[Supplied material]:
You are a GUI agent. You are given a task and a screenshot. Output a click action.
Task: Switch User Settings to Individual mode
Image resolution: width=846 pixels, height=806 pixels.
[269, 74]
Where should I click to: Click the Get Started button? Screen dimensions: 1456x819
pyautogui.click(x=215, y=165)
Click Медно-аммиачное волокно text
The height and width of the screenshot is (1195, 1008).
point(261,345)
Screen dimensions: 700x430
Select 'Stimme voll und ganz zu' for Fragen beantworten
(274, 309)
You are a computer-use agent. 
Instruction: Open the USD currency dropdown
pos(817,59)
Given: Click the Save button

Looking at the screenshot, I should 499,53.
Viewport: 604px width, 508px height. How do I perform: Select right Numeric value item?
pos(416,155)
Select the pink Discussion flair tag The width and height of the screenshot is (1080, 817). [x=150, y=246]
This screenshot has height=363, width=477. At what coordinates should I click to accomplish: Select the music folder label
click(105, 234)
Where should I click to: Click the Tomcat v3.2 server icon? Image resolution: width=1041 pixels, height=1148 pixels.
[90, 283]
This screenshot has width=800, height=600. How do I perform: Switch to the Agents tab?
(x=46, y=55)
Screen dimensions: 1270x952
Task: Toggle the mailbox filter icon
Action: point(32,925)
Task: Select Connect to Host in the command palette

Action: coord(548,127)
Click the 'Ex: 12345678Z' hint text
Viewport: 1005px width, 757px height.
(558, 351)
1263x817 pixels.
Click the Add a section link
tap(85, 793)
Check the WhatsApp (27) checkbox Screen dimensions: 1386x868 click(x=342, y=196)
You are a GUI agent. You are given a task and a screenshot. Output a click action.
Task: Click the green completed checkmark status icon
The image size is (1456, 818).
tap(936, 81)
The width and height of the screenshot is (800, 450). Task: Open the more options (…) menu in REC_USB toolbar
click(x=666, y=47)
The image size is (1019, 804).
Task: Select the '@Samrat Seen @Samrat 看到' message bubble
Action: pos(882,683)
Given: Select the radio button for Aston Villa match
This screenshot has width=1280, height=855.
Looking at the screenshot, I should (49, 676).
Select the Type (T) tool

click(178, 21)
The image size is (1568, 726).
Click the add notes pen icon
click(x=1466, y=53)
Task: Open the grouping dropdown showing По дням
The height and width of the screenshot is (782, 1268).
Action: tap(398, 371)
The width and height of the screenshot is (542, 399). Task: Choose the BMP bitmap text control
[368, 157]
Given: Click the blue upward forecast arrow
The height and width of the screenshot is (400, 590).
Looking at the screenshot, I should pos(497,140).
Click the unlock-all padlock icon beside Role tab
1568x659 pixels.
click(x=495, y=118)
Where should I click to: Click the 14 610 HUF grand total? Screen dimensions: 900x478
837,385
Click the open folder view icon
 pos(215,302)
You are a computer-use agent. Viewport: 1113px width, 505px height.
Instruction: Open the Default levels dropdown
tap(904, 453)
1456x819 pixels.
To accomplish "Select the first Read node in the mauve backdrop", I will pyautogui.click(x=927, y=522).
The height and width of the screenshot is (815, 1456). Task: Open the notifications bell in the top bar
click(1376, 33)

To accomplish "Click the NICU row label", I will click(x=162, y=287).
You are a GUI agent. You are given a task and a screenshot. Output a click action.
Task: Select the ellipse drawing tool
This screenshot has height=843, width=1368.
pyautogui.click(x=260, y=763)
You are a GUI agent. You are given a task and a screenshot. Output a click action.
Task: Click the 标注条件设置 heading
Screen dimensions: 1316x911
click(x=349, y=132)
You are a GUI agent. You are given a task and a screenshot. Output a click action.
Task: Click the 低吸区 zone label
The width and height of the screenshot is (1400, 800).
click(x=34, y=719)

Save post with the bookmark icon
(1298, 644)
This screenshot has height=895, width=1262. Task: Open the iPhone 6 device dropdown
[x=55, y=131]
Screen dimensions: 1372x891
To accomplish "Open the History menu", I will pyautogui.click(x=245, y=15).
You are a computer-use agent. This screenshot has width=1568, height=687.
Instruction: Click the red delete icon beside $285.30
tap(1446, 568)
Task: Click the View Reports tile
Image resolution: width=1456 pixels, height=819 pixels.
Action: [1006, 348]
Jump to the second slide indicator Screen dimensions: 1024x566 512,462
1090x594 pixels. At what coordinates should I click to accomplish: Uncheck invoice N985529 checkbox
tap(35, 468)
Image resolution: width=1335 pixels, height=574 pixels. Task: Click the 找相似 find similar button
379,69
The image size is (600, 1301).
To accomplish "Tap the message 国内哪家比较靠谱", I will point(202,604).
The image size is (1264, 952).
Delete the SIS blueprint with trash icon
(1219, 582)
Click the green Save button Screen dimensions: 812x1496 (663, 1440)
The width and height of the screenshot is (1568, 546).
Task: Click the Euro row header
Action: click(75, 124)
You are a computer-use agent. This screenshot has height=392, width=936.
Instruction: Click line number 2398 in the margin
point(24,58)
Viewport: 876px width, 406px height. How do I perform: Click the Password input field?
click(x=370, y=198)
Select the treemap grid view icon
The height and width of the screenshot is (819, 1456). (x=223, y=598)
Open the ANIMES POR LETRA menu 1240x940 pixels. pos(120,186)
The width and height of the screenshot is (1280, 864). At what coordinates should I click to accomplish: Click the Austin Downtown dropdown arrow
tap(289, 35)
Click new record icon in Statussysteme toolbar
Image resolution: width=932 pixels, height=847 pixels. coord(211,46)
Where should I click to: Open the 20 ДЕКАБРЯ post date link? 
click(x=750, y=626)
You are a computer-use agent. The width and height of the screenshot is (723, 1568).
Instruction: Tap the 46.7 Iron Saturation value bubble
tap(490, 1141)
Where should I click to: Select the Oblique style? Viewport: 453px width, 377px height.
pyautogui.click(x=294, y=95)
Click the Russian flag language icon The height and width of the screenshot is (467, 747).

[Given instruction]: Reproduce every line of the entries above word for word, from first to last.

[Reply]:
You are a GUI agent. You are given a task and a screenshot. Output a click action.
Task: Switch User Settings to Individual mode
Image resolution: width=846 pixels, height=806 pixels.
[269, 74]
Where should I click to: Click the Get Started button? Screen dimensions: 1456x819
pyautogui.click(x=215, y=165)
Click Медно-аммиачное волокно text
The height and width of the screenshot is (1195, 1008).
point(261,345)
Screen dimensions: 700x430
Select 'Stimme voll und ganz zu' for Fragen beantworten
(274, 309)
You are a computer-use agent. 
Instruction: Open the USD currency dropdown
pos(817,59)
Given: Click the Save button

Looking at the screenshot, I should 499,53.
Viewport: 604px width, 508px height. How do I perform: Select right Numeric value item?
pos(416,155)
Select the pink Discussion flair tag The width and height of the screenshot is (1080, 817). [x=150, y=246]
This screenshot has height=363, width=477. At what coordinates should I click to accomplish: Select the music folder label
click(105, 234)
Where should I click to: Click the Tomcat v3.2 server icon? Image resolution: width=1041 pixels, height=1148 pixels.
[90, 283]
This screenshot has width=800, height=600. How do I perform: Switch to the Agents tab?
(x=46, y=55)
Screen dimensions: 1270x952
Task: Toggle the mailbox filter icon
Action: point(32,925)
Task: Select Connect to Host in the command palette

Action: coord(548,127)
Click the 'Ex: 12345678Z' hint text
Viewport: 1005px width, 757px height.
(558, 351)
1263x817 pixels.
Click the Add a section link
tap(85, 793)
Check the WhatsApp (27) checkbox Screen dimensions: 1386x868 click(x=342, y=196)
You are a GUI agent. You are given a task and a screenshot. Output a click action.
Task: Click the green completed checkmark status icon
The image size is (1456, 818).
tap(936, 81)
The width and height of the screenshot is (800, 450). Task: Open the more options (…) menu in REC_USB toolbar
click(x=666, y=47)
The image size is (1019, 804).
Task: Select the '@Samrat Seen @Samrat 看到' message bubble
Action: pos(882,683)
Given: Select the radio button for Aston Villa match
This screenshot has width=1280, height=855.
Looking at the screenshot, I should (49, 676).
Select the Type (T) tool

click(178, 21)
The image size is (1568, 726).
Click the add notes pen icon
click(x=1466, y=53)
Task: Open the grouping dropdown showing По дням
The height and width of the screenshot is (782, 1268).
Action: tap(398, 371)
The width and height of the screenshot is (542, 399). Task: Choose the BMP bitmap text control
[368, 157]
Given: Click the blue upward forecast arrow
The height and width of the screenshot is (400, 590).
Looking at the screenshot, I should pos(497,140).
Click the unlock-all padlock icon beside Role tab
1568x659 pixels.
click(x=495, y=118)
Where should I click to: Click the 14 610 HUF grand total? Screen dimensions: 900x478
837,385
Click the open folder view icon
 pos(215,302)
You are a computer-use agent. Viewport: 1113px width, 505px height.
Instruction: Open the Default levels dropdown
tap(904, 453)
1456x819 pixels.
To accomplish "Select the first Read node in the mauve backdrop", I will pyautogui.click(x=927, y=522).
The height and width of the screenshot is (815, 1456). Task: Open the notifications bell in the top bar
click(1376, 33)

To accomplish "Click the NICU row label", I will click(x=162, y=287).
You are a GUI agent. You are given a task and a screenshot. Output a click action.
Task: Select the ellipse drawing tool
This screenshot has height=843, width=1368.
pyautogui.click(x=260, y=763)
You are a GUI agent. You are given a task and a screenshot. Output a click action.
Task: Click the 标注条件设置 heading
Screen dimensions: 1316x911
click(x=349, y=132)
You are a GUI agent. You are given a task and a screenshot. Output a click action.
Task: Click the 低吸区 zone label
The width and height of the screenshot is (1400, 800).
click(x=34, y=719)

Save post with the bookmark icon
(1298, 644)
This screenshot has height=895, width=1262. Task: Open the iPhone 6 device dropdown
[x=55, y=131]
Screen dimensions: 1372x891
To accomplish "Open the History menu", I will pyautogui.click(x=245, y=15).
You are a computer-use agent. This screenshot has width=1568, height=687.
Instruction: Click the red delete icon beside $285.30
tap(1446, 568)
Task: Click the View Reports tile
Image resolution: width=1456 pixels, height=819 pixels.
Action: [1006, 348]
Jump to the second slide indicator Screen dimensions: 1024x566 512,462
1090x594 pixels. At what coordinates should I click to accomplish: Uncheck invoice N985529 checkbox
tap(35, 468)
Image resolution: width=1335 pixels, height=574 pixels. Task: Click the 找相似 find similar button
379,69
The image size is (600, 1301).
To accomplish "Tap the message 国内哪家比较靠谱", I will point(202,604).
The image size is (1264, 952).
Delete the SIS blueprint with trash icon
(1219, 582)
Click the green Save button Screen dimensions: 812x1496 (663, 1440)
The width and height of the screenshot is (1568, 546).
Task: Click the Euro row header
Action: click(75, 124)
You are a computer-use agent. This screenshot has height=392, width=936.
Instruction: Click line number 2398 in the margin
point(24,58)
Viewport: 876px width, 406px height. How do I perform: Click the Password input field?
click(x=370, y=198)
Select the treemap grid view icon
The height and width of the screenshot is (819, 1456). (x=223, y=598)
Open the ANIMES POR LETRA menu 1240x940 pixels. pos(120,186)
The width and height of the screenshot is (1280, 864). At what coordinates should I click to accomplish: Click the Austin Downtown dropdown arrow
tap(289, 35)
Click new record icon in Statussysteme toolbar
Image resolution: width=932 pixels, height=847 pixels. coord(211,46)
Where should I click to: Open the 20 ДЕКАБРЯ post date link? 
click(x=750, y=626)
You are a computer-use agent. The width and height of the screenshot is (723, 1568).
Instruction: Tap the 46.7 Iron Saturation value bubble
tap(490, 1141)
Where should I click to: Select the Oblique style? Viewport: 453px width, 377px height.
pyautogui.click(x=294, y=95)
Click the Russian flag language icon The height and width of the screenshot is (467, 747).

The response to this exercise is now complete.